Ujarnya yang membawaku berlari.
“Wow Nemo kau menakjubkan, bagaimana kau bisa?”
ujarku saat melihat sesuatu yang dia tunjukan. “Sebenarnya dari malam aku sudah memikirkannya aku ingin kita
keluar dari tempat ini dan cara ini adalah satu satunya”
Jawabnya yang nampak senang.
Nemo menggambar rangkaian perahu yang akan kita buat
walaupun tidak begitu jelas tapi ini membuatku senang dan yakin bisa membuatnya
kali ini aku tidak ingin membuat Nemo kecewa.
Suara perutku terdengar begitupun juga Nemo, mungkin
karena kami belum memakan sesuatu sejak tadi pagi. Nemo mengajakku ke hutan
untuk mencari sesuatu yang bisa dimakan, akupun mengikutinya namun kali ini
berbeda Nemo terus menggengkam tanganku dan menariknya. Entah kenapa kali ini
aku merasa canggung kepadanya, tapi aku berusaha bersikap seperti biasa.
“Nemo lihat disana, banyak sekali buah”
ujarku lari kearah pohon itu sehingga melepas genggaman tangannya. Tapi tiba
tiba Nemo lari kearahku dan memelukku dari belakang sambil berkata “Rifa awas!”
Teriaknya. Batang pohon besar yang seharusnya jatuh mengenaiku kini mengenai
tubuhnya, aku benar benar kaget dengan tingkahnya ini.
“Nemo kenapa kau melakukannya?”
Ujarku kaget dan mencoba menggendongnya, karena dia begitu lemas dan kesakitan.
“Aku
tidak ingin kau terluka” Jawabnya pelan dan sepertinya
pingsan.

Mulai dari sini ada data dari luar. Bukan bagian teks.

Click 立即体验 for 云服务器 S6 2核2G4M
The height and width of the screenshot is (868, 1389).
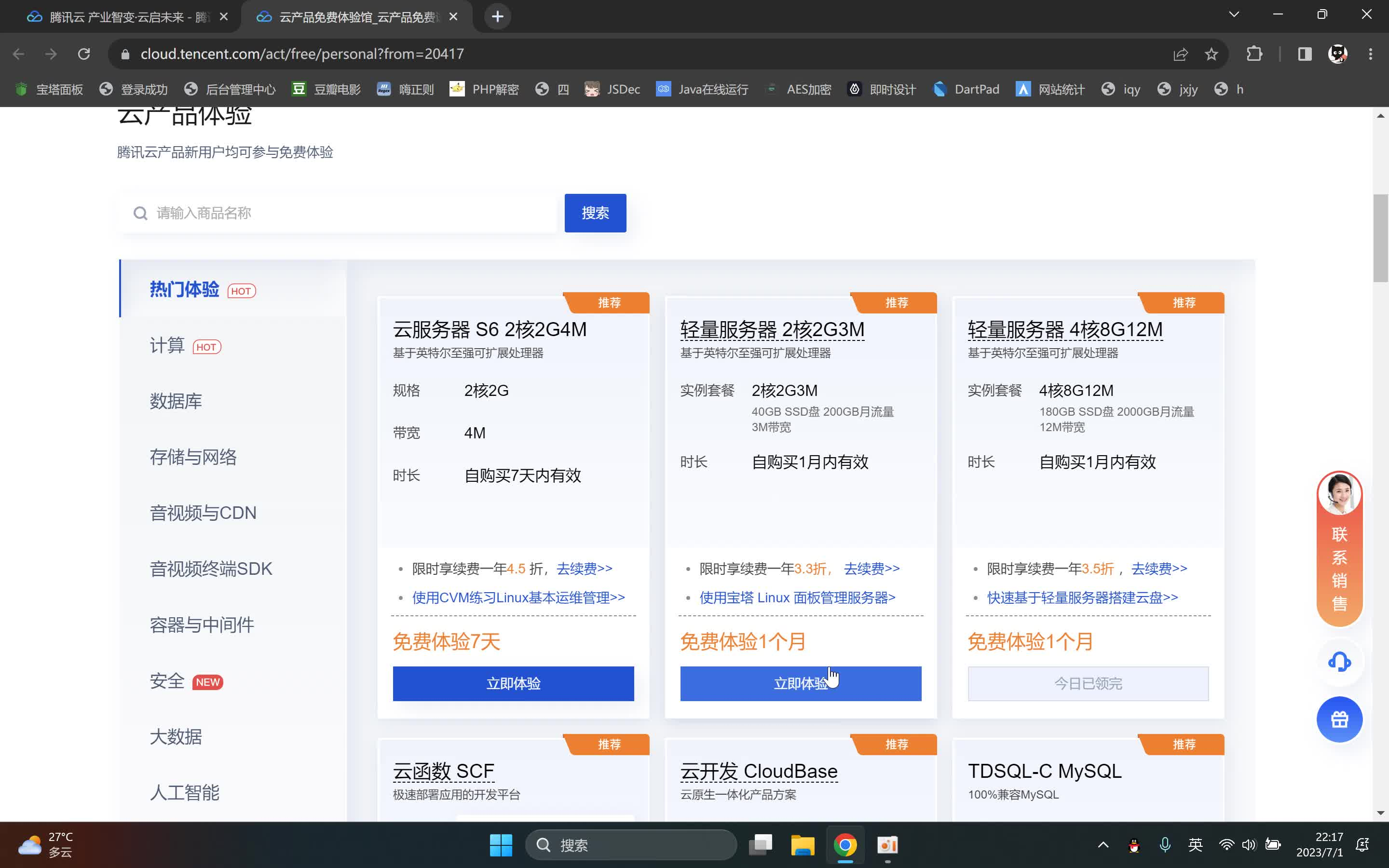(x=513, y=683)
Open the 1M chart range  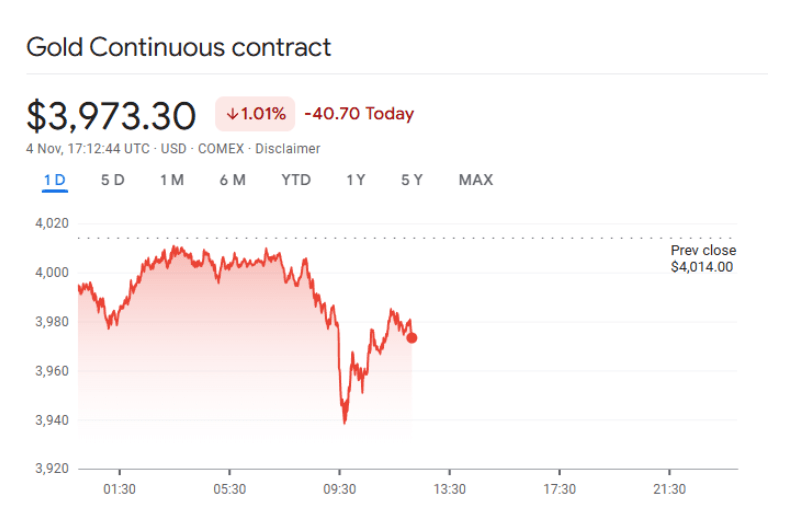click(x=171, y=180)
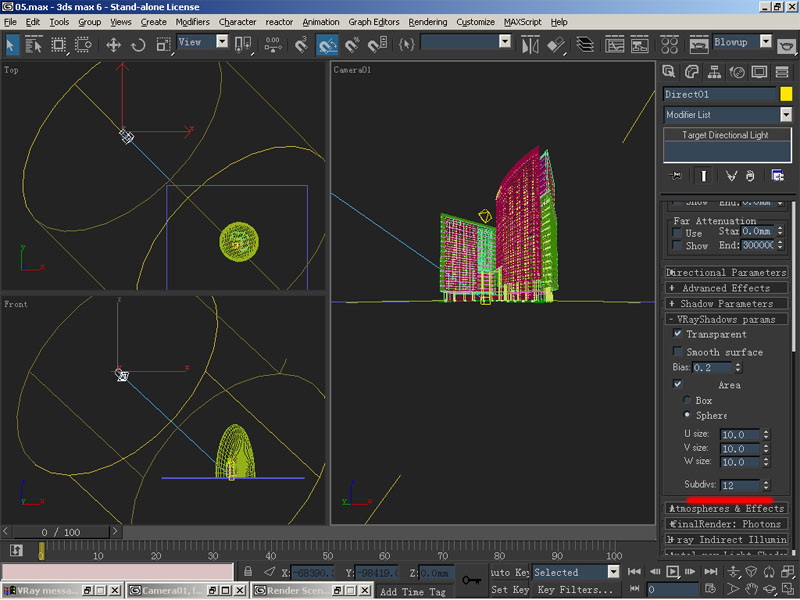Image resolution: width=800 pixels, height=600 pixels.
Task: Click the Select Object arrow tool
Action: coord(12,45)
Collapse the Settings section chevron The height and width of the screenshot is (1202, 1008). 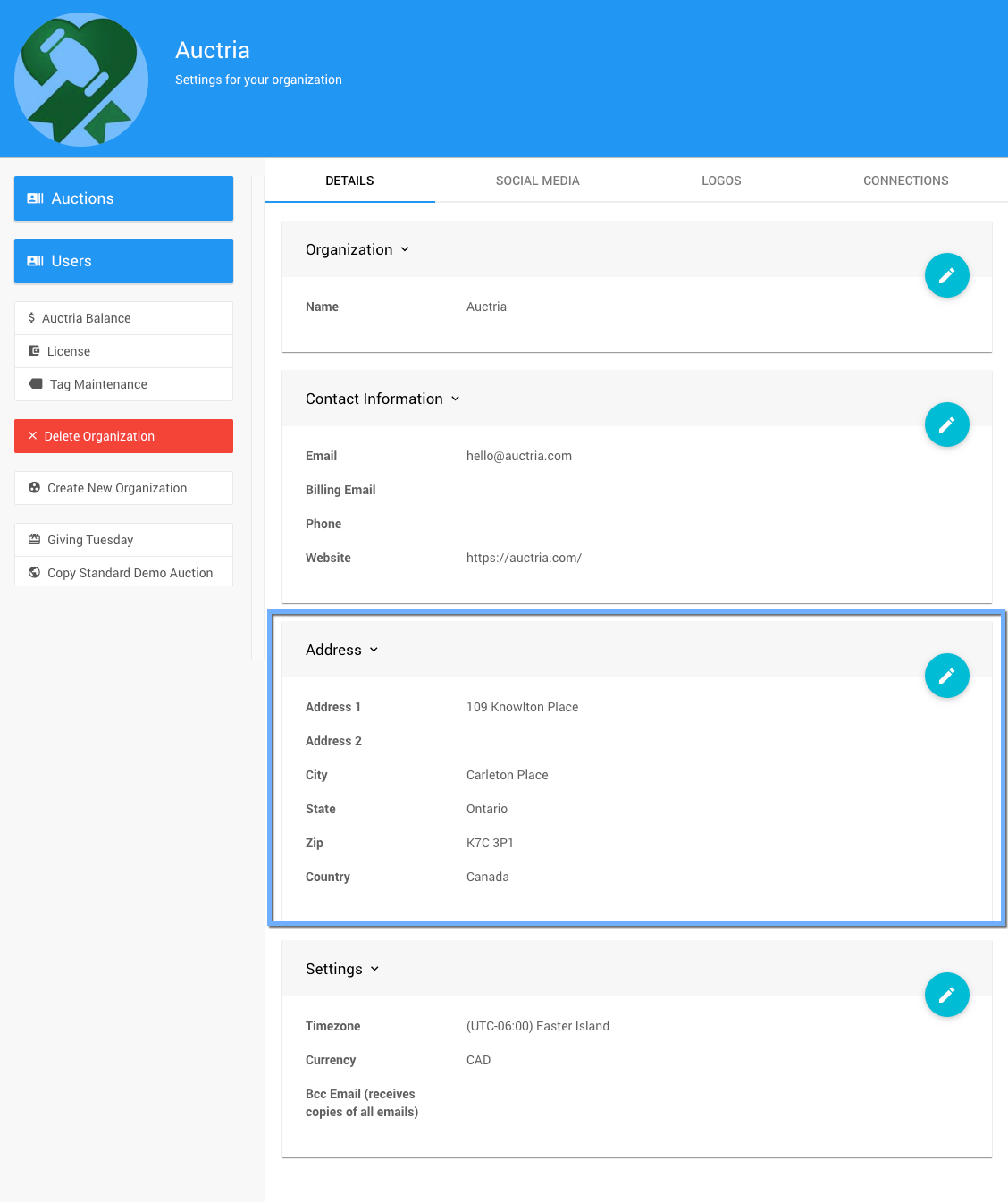374,969
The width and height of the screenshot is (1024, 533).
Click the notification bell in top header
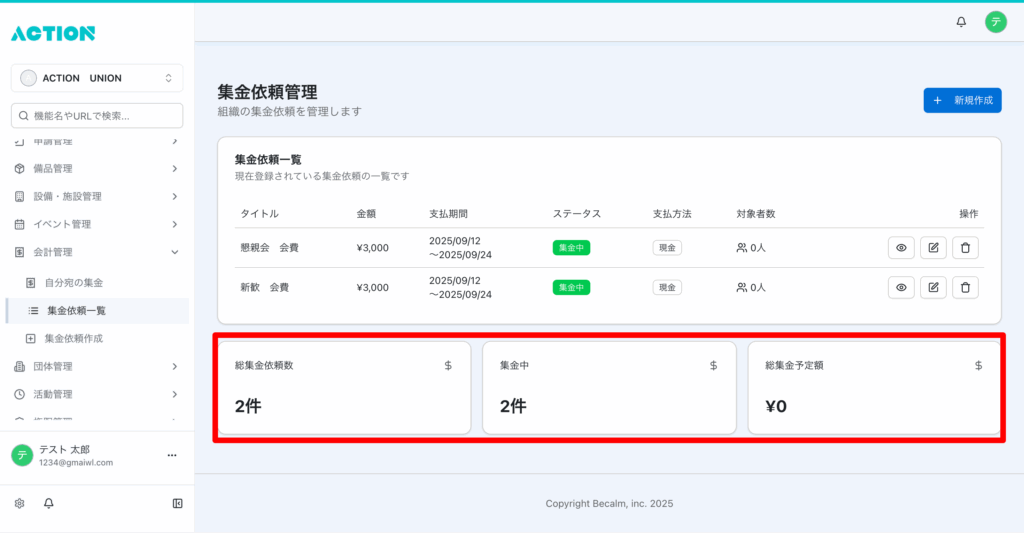(961, 22)
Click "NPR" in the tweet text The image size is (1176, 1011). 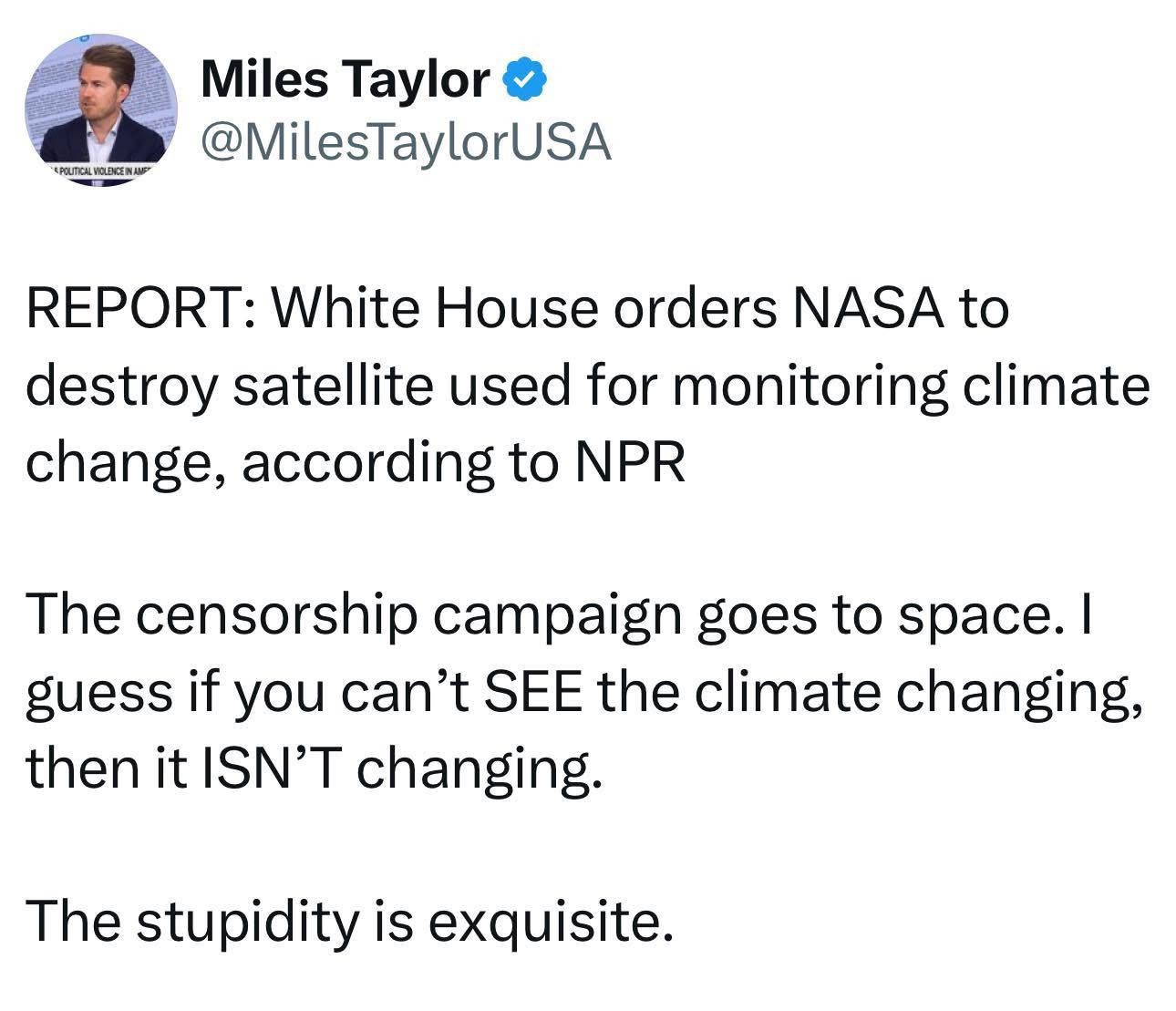tap(630, 464)
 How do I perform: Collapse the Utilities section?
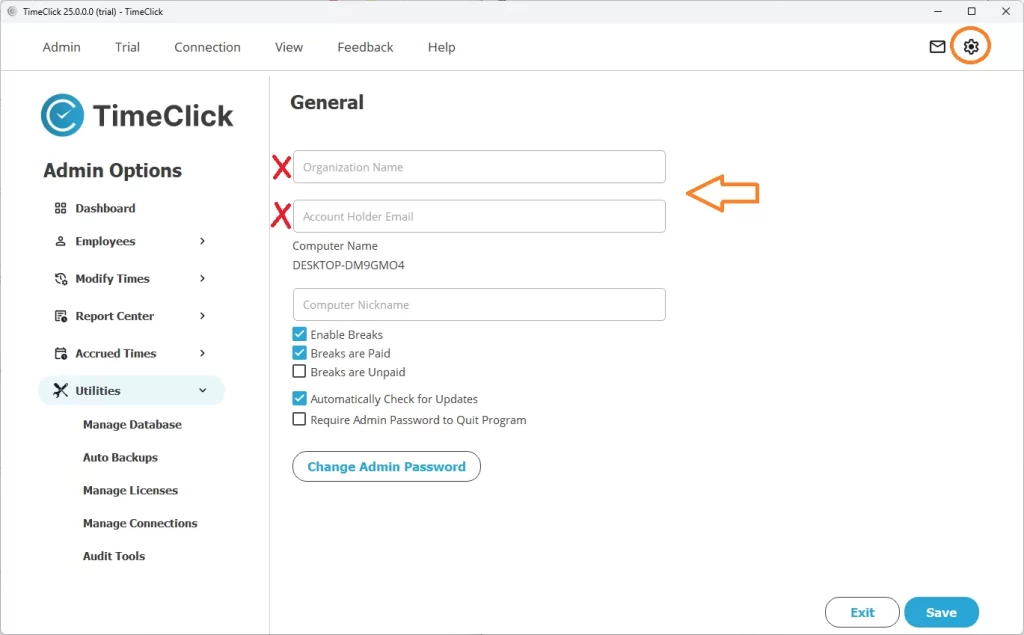pos(203,390)
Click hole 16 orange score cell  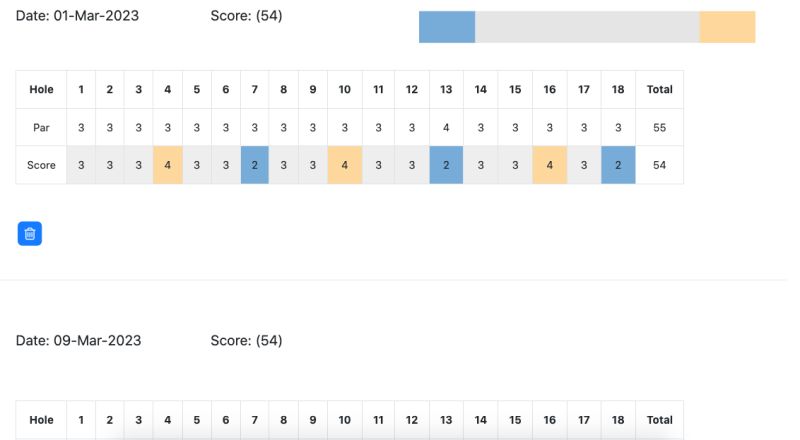[x=549, y=165]
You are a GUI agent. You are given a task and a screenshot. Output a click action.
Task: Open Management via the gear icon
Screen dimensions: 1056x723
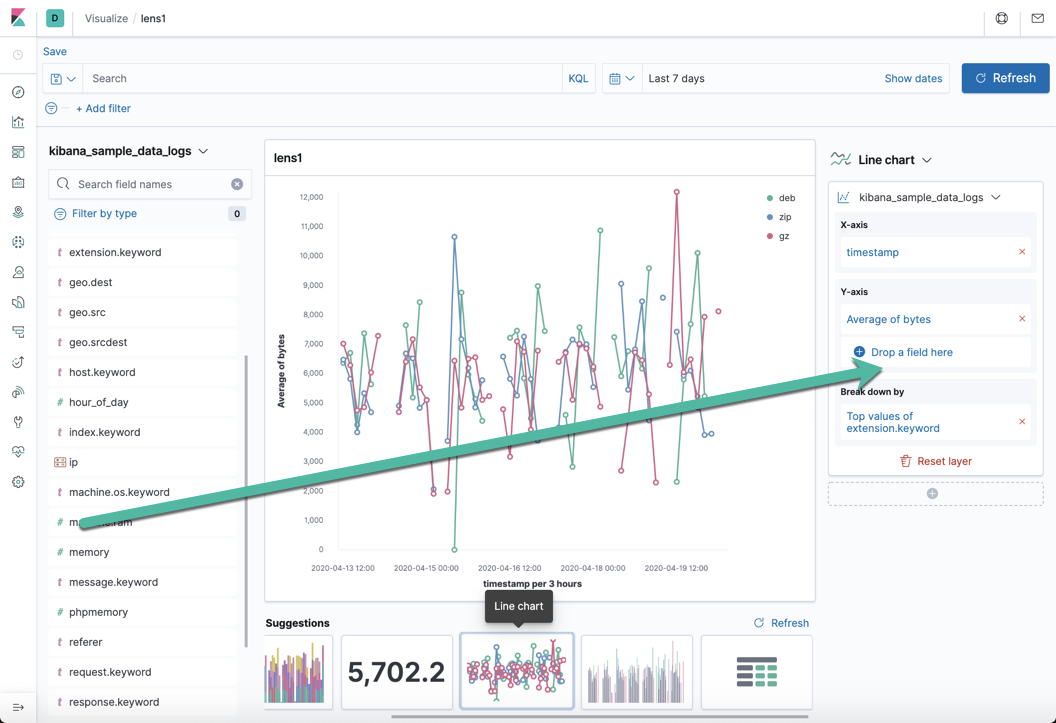(x=16, y=482)
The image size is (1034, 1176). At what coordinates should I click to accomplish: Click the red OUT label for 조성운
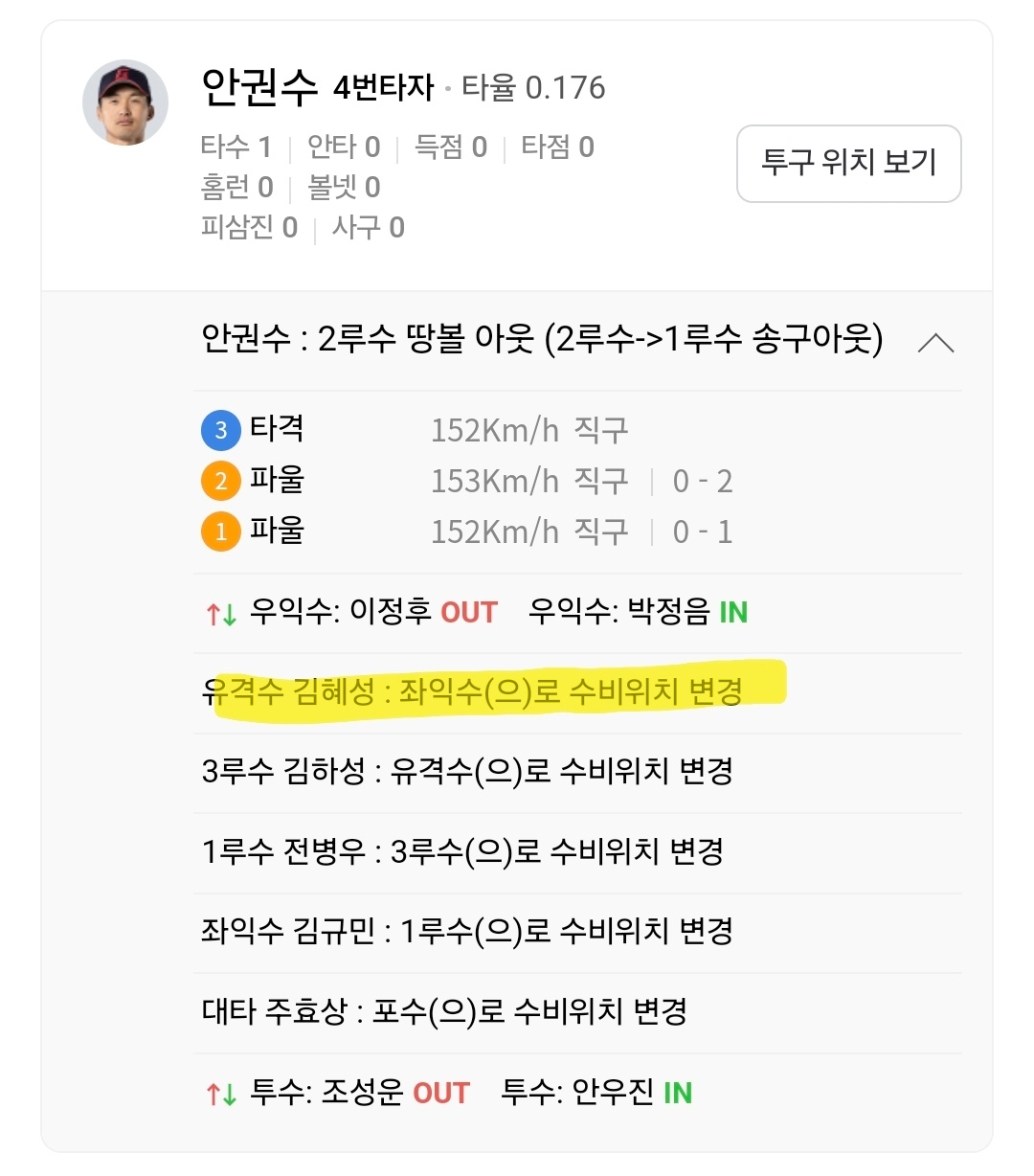point(441,1094)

Aku dengan sangat khawatir membawanya keluar hutan itu lalu membawanya
kegubuk, aku mengeluarkan seluruh tenagaku untuk berlari, aku akan sangat
menyesal jika sesuatu sampai terjadi terhadap Nemo. “Nemo bertahan lah”
ujarku.
Setelah sampai digubuk aku merebahkannya, syukurlah
luka itu tidak terlalu parah lalu aku kembali kehutan untuk mencari dedaunan
dan mengambil beberapa buah untuknya.
Namun setelahku sampai di gubuk terlihat Nemo yang
sudah sadar dan nampak seperti tidak pernah terjadi sesuatu terhadapnya, dia
malah membersihkan gubuk. “Nemo, Kau sudah sadar? Bagaimana bisa?”
ujarku kaget melihatnya. “Ah tidak apa apa, ini Cuma luka kecil kok, oh iya apa kamu
tidak apa apa?” Ujarnya menjawab dengan tenang dan
balik mengkhawatirkanku. Lalu aku memberikan buah yang aku petik tadi “oh Aku baik baik saja, apa
kamu yakin? Sini biar kulihat lukamu akan ku obati”
Ujarku cemas. “tidak perlu, aku baik baik saja kok, ayo kita makan ini”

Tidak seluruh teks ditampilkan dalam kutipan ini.